Lilian, with her closed eyes and intent face—always turned slightly upward as if yearning towards the light—listened eagerly, exclaiming every now and then with a little excited laugh, "I see … I see...." And those words and the sweet expression of the small ecstatic face made Chérie's voice falter and the tears suffuse her eyes.

One day a letter came. It was from Claude. He had almost completely recovered from his wound and was leaving the hospital in Dunkirk to go to the front again. He sent all his love and all God's blessings to Louise and to his little Mireille and to Chérie. They would meet again in the happier days soon to come. Had they news of Florian? The last he had heard of him was a card from the trenches at Loos....

And that same day—a snowy day in December—Louise at length returned from her ordeal and stood, a pale and ghostly figure, at the Vicarage door. To her also it opened wide, and her faltering footsteps were led with love and tenderness to the firelight of the hospitable hearth.

There in the vicar's leather armchair, with the vicar's favourite collie curled at her feet, sat Mireille; her soft hair parted in the middle and tied with a blue ribbon by Mrs. Yule; a gold bangle, given her by Lilian, on her slim wrist. With a cry of joy and gratitude Louise knelt before her, kissing the soft chill hands, the silent mouth, the eyes that did not recognize her.

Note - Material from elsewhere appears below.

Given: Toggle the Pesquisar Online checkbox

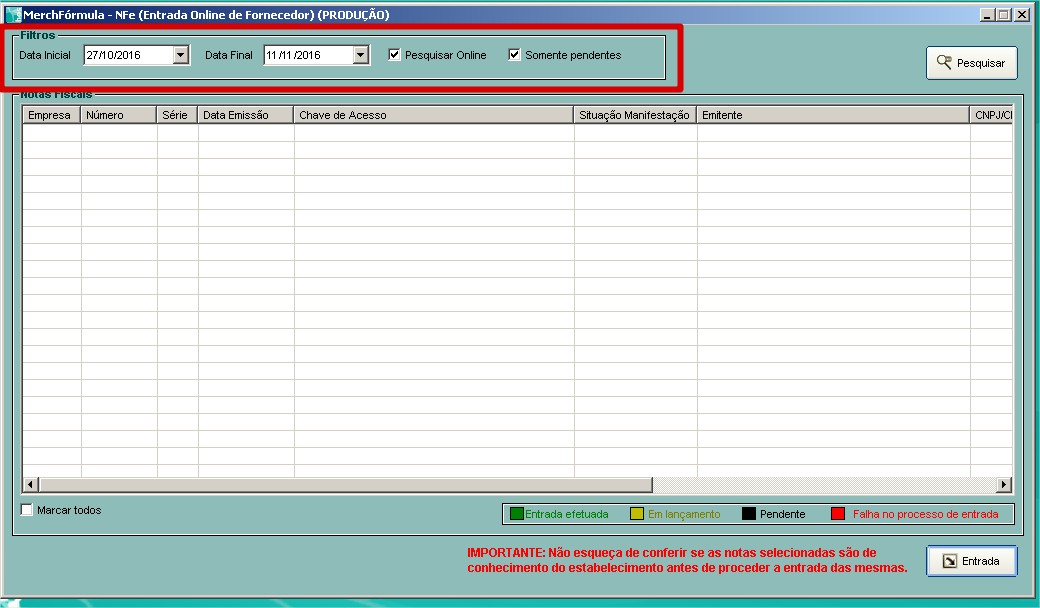Looking at the screenshot, I should [x=395, y=55].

"Mireille, Mireille! Can you not say a word to me? Not a word? Say, 'Welcome, mother!' Say it, darling! Say, 'Maman, bonjour.'"

But the child's lips remained closed; the singing fountain of her voice was sealed.

 

The door opened, and Chérie entered the room—a Chérie altered and strange in her new and tragic dignity.

Louise involuntarily drew back, gazing in amazement at the significant change of form and feature; then with a sob of passionate pity she went to her and folded her in her arms.

Chérie, with a smile and a sigh, bowed her head upon Louise's breast.